» PROBLEM DESCRIPTION
According to the article on the Cubs' new spring training home in Mesa, how many seats does Cubs Park have?

» DOCUMENT PASSAGE
·····

MESA – With Cactus League games just over a month away, workers are putting final touches on the Chicago Cubs’ new spring training home, built with nearly $100 million approved by voters.

To Marc Heirshberg, Mesa’s parks, recreation and commercial facilities director, the return on that money involves far more than the sparkling 15,000-seat Cubs Park, largest in the Cactus League, and the weeks it plays host to spring training games.

The ballpark and practice fields anchor Riverview Park, which includes a five-acre lake stocked with fish, space for restaurants and shops and a 175-room Sheraton hotel expected to open before spring training in 2015. The complex stretches from Loop 101 to Dobson Road just south of Loop 202.

“We really think this is the draw to help continue to bring people into Mesa, show them what is going on in Mesa, a lot of exciting things beyond Riverview Park as well,” Heirshberg said. “The park invigorates the shopping and the surrounding areas as well.”

·····

» DATA EXTRACT
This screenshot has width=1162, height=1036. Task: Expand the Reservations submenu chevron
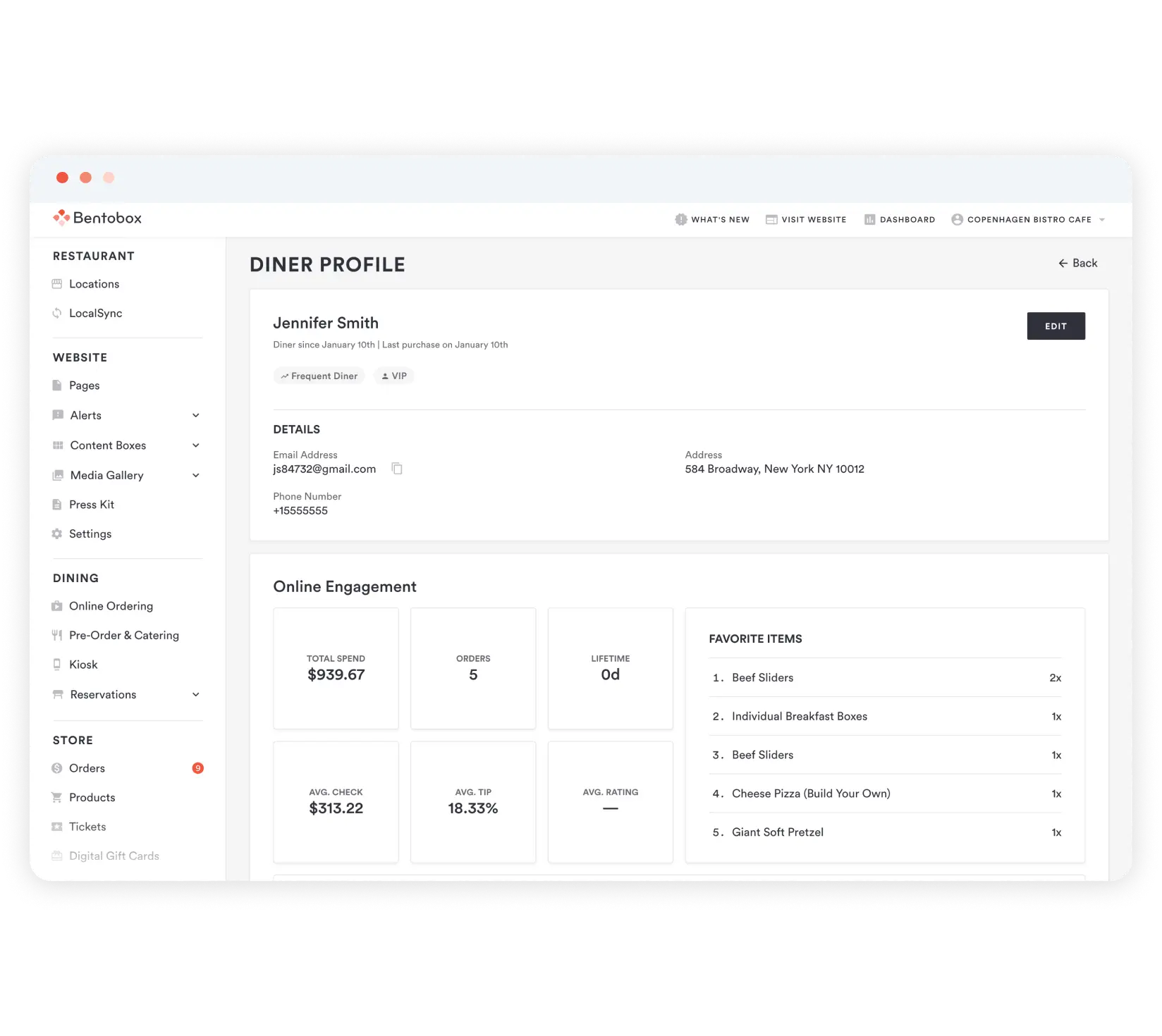[x=196, y=695]
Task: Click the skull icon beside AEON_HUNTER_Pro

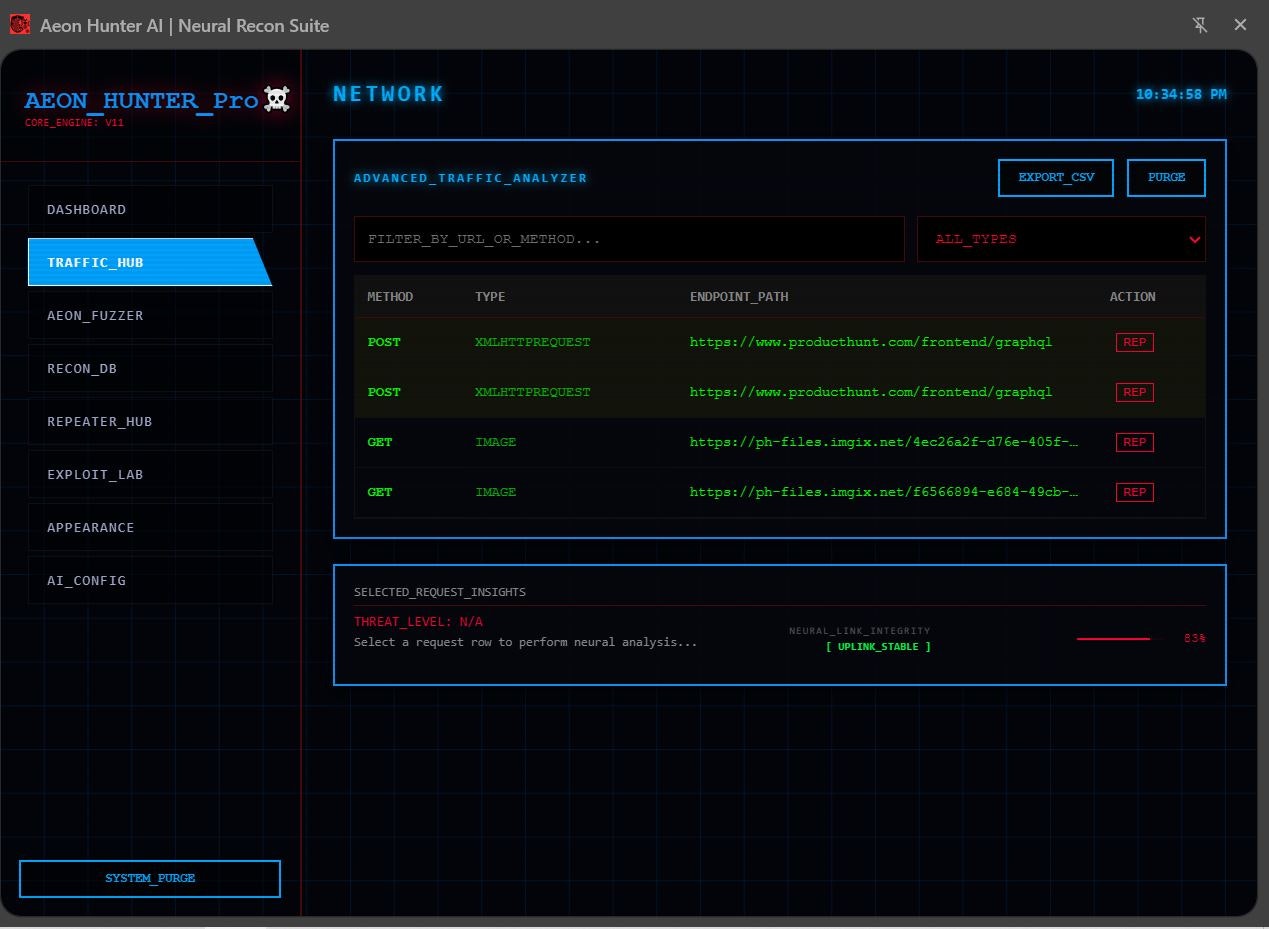Action: 277,99
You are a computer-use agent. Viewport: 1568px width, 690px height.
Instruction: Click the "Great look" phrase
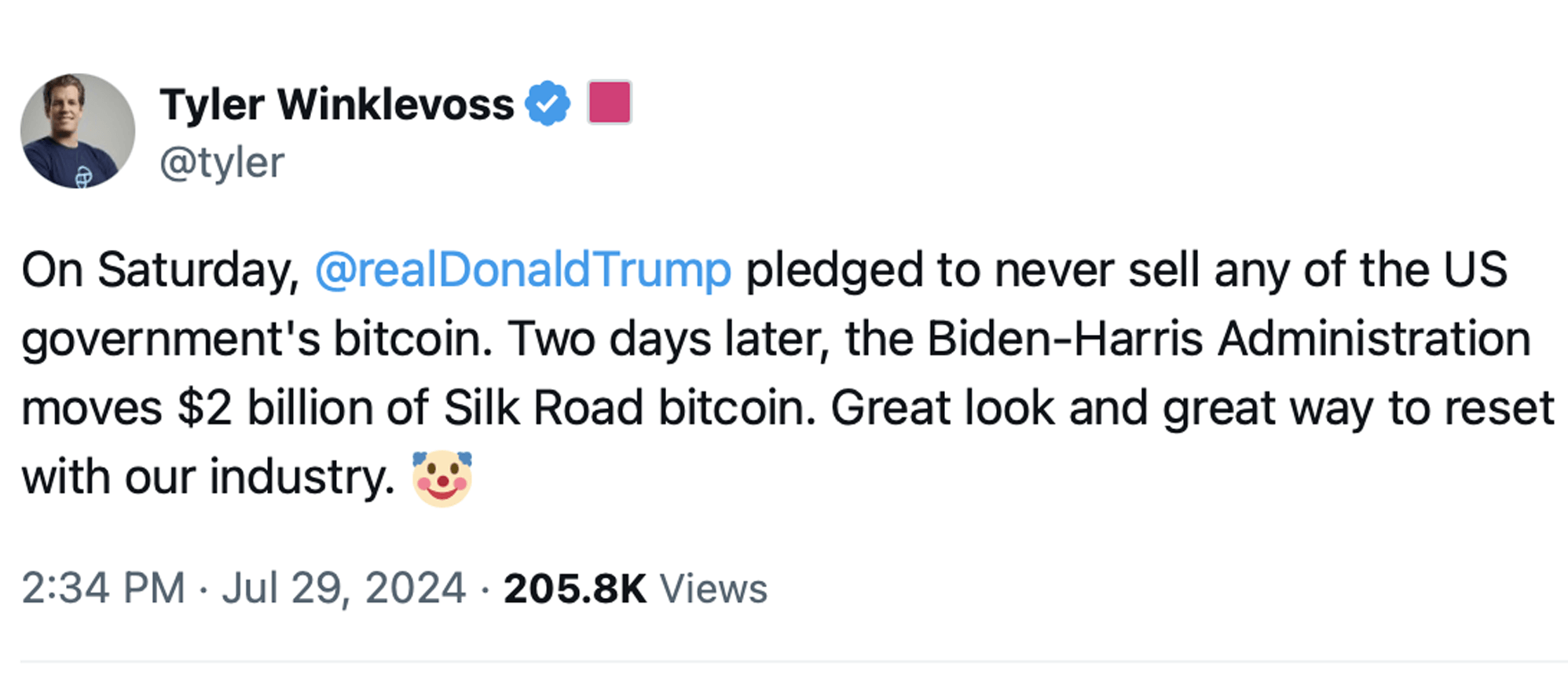[942, 409]
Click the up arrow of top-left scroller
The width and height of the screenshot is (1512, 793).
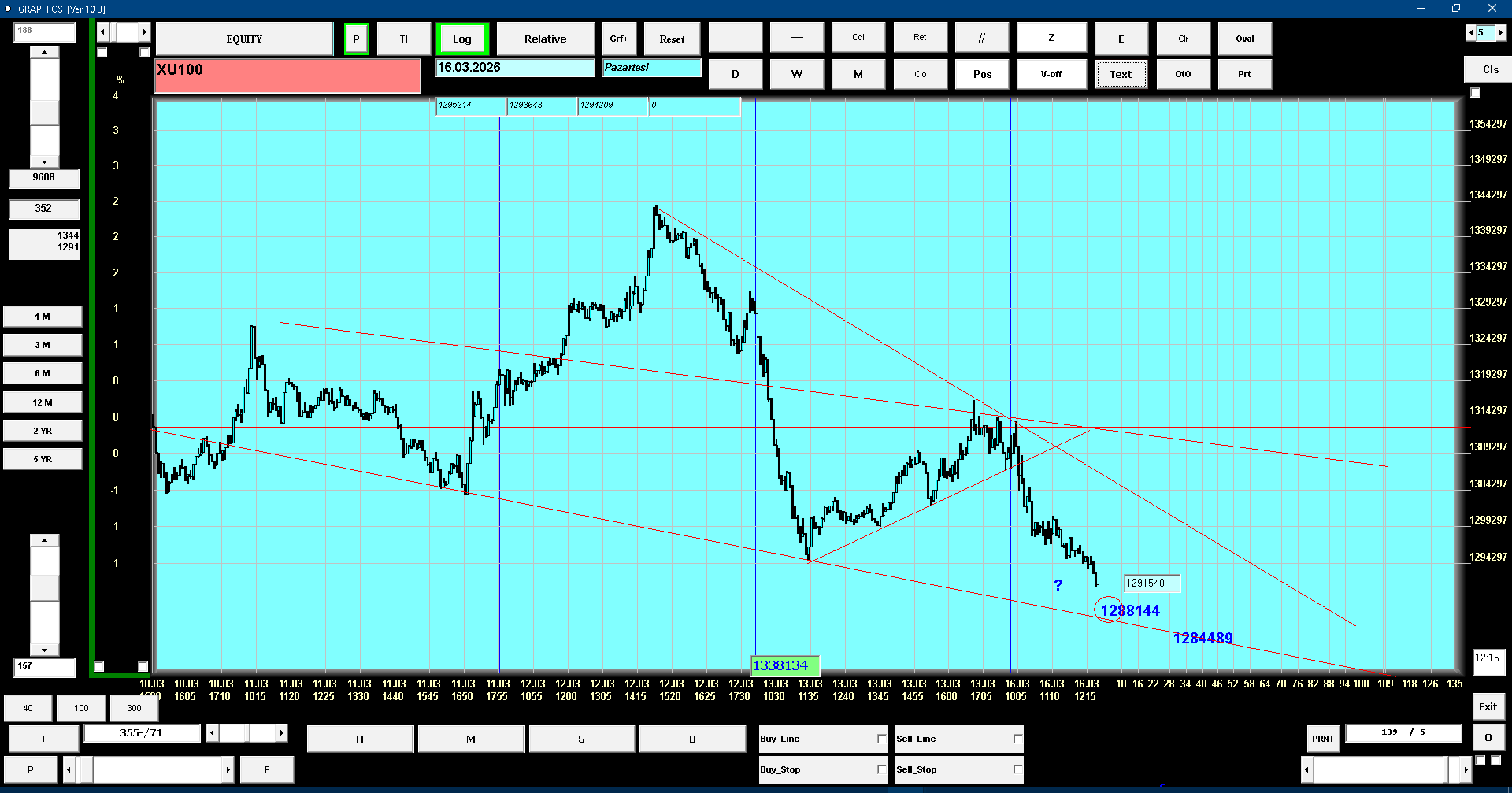pyautogui.click(x=44, y=52)
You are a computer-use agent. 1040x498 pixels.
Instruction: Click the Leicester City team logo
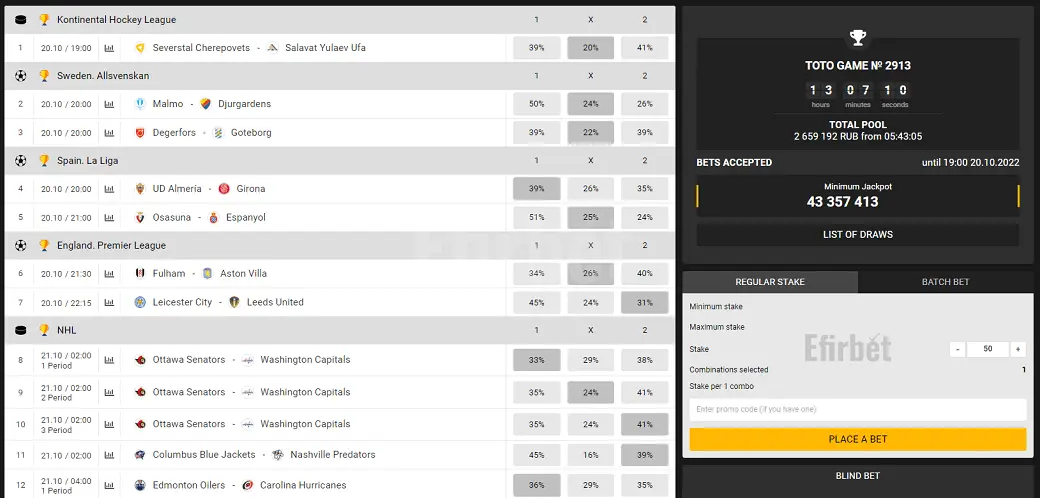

·····

» RESULT BELOW
15,000 seats.